* Your objective *
Could every line below be transcribed exactly, with the pictures dropped?

* Data records *
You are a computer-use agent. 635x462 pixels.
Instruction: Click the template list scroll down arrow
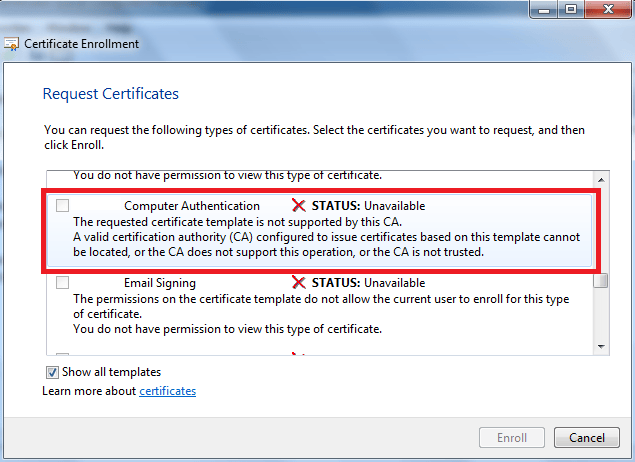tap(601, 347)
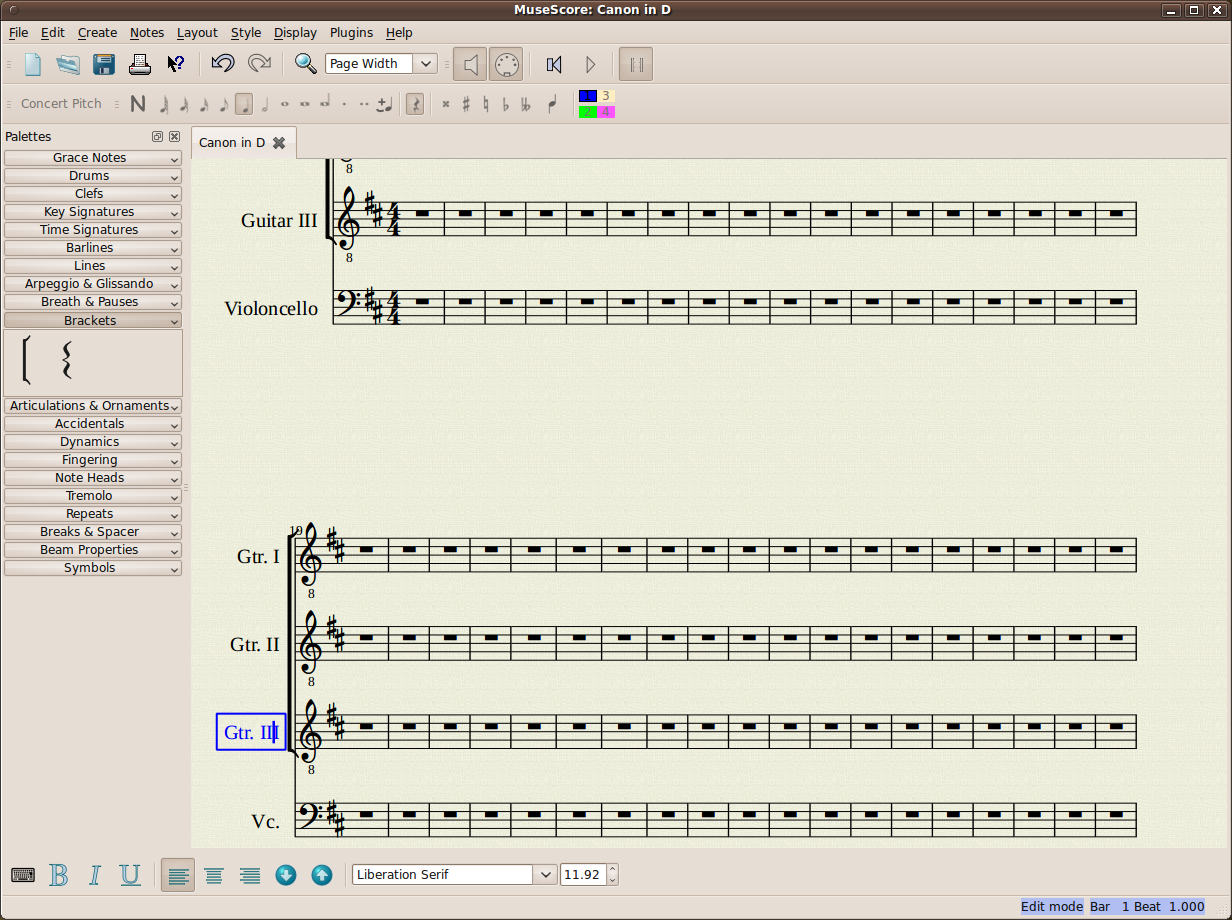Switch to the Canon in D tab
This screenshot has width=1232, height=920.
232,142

* Response *
You are a computer-use agent. 635x462 pixels.
Instruction: Click the template list scroll down arrow
tap(601, 347)
Switch to the Canon in D tab
This screenshot has width=1232, height=920.
232,142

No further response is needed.